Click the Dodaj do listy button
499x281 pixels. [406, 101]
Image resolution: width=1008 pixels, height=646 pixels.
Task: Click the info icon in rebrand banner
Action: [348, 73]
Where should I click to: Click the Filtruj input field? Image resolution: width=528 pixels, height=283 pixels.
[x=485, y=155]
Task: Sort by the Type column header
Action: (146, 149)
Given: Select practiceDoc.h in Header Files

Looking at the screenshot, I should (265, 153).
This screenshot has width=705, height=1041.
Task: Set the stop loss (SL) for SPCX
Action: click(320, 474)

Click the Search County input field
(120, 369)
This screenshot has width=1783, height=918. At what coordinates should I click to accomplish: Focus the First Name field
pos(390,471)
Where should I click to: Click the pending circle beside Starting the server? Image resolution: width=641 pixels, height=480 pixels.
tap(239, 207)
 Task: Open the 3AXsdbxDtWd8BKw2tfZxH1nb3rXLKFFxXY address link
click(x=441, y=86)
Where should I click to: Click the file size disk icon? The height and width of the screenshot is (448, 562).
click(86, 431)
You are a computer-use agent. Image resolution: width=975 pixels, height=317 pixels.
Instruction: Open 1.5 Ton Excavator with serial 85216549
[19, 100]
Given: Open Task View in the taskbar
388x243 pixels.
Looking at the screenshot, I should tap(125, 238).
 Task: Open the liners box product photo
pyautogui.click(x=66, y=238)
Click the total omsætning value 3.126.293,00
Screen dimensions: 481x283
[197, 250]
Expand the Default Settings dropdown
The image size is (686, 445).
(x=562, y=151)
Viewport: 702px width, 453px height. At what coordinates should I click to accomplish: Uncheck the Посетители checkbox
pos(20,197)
★ ★ ★ ★
=== Stated task ===
Render the entire listing above as a JSON list of strings, one string per line, with blank lines omitted.

=== Final result ===
[
  "Click the Dodaj do listy button",
  "499x281 pixels. [406, 101]",
  "Image resolution: width=1008 pixels, height=646 pixels.",
  "Task: Click the info icon in rebrand banner",
  "Action: [348, 73]",
  "Where should I click to: Click the Filtruj input field? Image resolution: width=528 pixels, height=283 pixels.",
  "[x=485, y=155]",
  "Task: Sort by the Type column header",
  "Action: (146, 149)",
  "Given: Select practiceDoc.h in Header Files",
  "Looking at the screenshot, I should (265, 153).",
  "This screenshot has width=705, height=1041.",
  "Task: Set the stop loss (SL) for SPCX",
  "Action: click(320, 474)",
  "Click the Search County input field",
  "(120, 369)",
  "This screenshot has width=1783, height=918. At what coordinates should I click to accomplish: Focus the First Name field",
  "pos(390,471)",
  "Where should I click to: Click the pending circle beside Starting the server? Image resolution: width=641 pixels, height=480 pixels.",
  "tap(239, 207)",
  " Task: Open the 3AXsdbxDtWd8BKw2tfZxH1nb3rXLKFFxXY address link",
  "click(x=441, y=86)",
  "Where should I click to: Click the file size disk icon? The height and width of the screenshot is (448, 562).",
  "click(86, 431)",
  "You are a computer-use agent. Image resolution: width=975 pixels, height=317 pixels.",
  "Instruction: Open 1.5 Ton Excavator with serial 85216549",
  "[19, 100]",
  "Given: Open Task View in the taskbar",
  "388x243 pixels.",
  "Looking at the screenshot, I should tap(125, 238).",
  " Task: Open the liners box product photo",
  "pyautogui.click(x=66, y=238)",
  "Click the total omsætning value 3.126.293,00",
  "Screen dimensions: 481x283",
  "[197, 250]",
  "Expand the Default Settings dropdown",
  "The image size is (686, 445).",
  "(x=562, y=151)",
  "Viewport: 702px width, 453px height. At what coordinates should I click to accomplish: Uncheck the Посетители checkbox",
  "pos(20,197)"
]